J. Planar Chromatogr. 35, 3-12 (2022). HPTLC of alisol B 23-acetate (1), alisol B (2), alisol A (3) and alisol C 23-acetate (4) in the rhizomes of Alisma orientale on silica gel with cyclohexane - ethyl acetate 1:1. The hRF values for (1), (4), (2) and (3) were 62, 42, 28 and 9, respectively Quantitative determination by absorbance measurement at 254 nm for (1) and 208 nm for (2), (3) and (4). Linearity was between 125 and 2000 μg/zone for (1) and 83 and 2000 μg/zone for (2), (3) and (4). Interday and intra-day precisions were below 1 % (n=3). Average recovery was 94.2 % for (1), 90.3 % for (2), 97.0 % for (3) and 90.2 % for (4).

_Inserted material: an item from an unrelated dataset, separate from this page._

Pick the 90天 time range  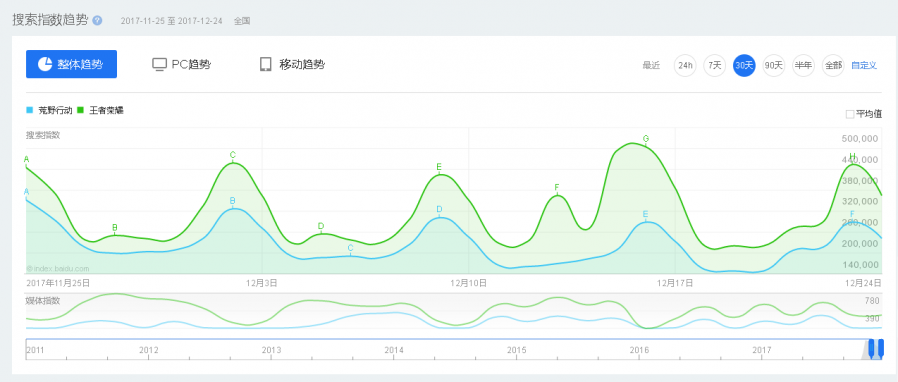tap(774, 65)
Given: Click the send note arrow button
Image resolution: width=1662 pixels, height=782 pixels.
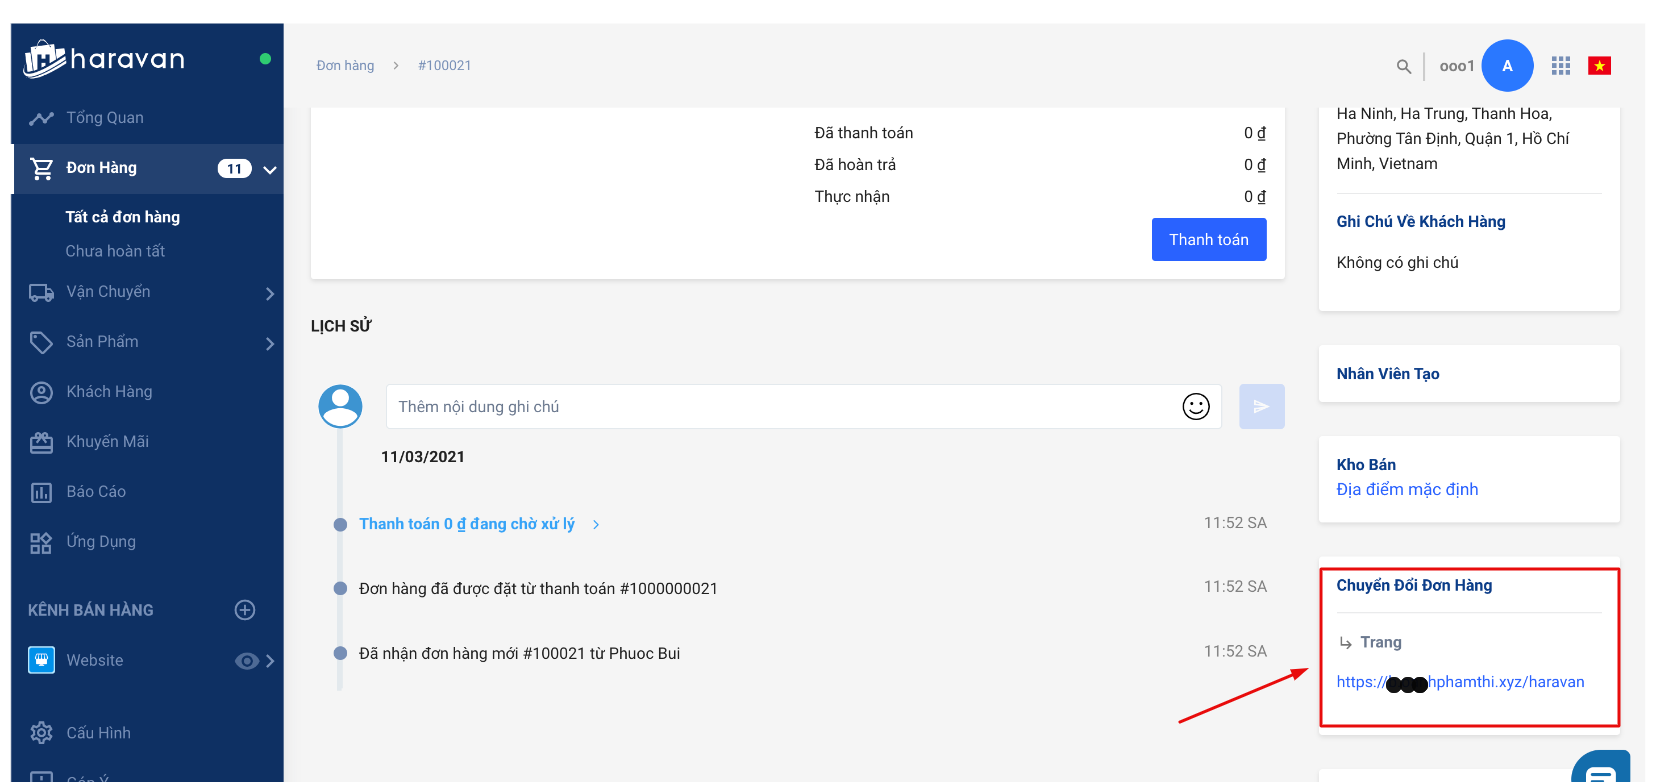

J. Planar Chromatogr. 34, 481-492 (2021). HPTLC of cynaroside (1), apiin (2), diosmin (3) and linarin (4) in Ziziphora clinopodioides on silica gel with ethyl acetate - dichloromethane - ethanol - formic acid - water 10:13:6:2:4. Quantitative determination by absorbance measurement at 350 nm. The hRF values for (1) to (4) were 30, 36, 45 and 60, respectively. Linearity was between 0.05 and 0.35 μg/zone for (1), 0.02 and 0.14 μg/zone for (2), 0.15 and 0.60 μg/zone for (3) and 0.05 and 0.70 μg/zone for (4). Interday and intra-day precisions were below 5 % (n=6). The LOD and LOQ were 5 and 16 ng/zone for (1) and (2), 150 and 500 ng/zone for (3) and 10 and 33 ng/zone for (4), respectively. Average recovery was 98.9 % for (1), 100.7 % for (2), 98.8 % for (3) and 100.2 % for (4).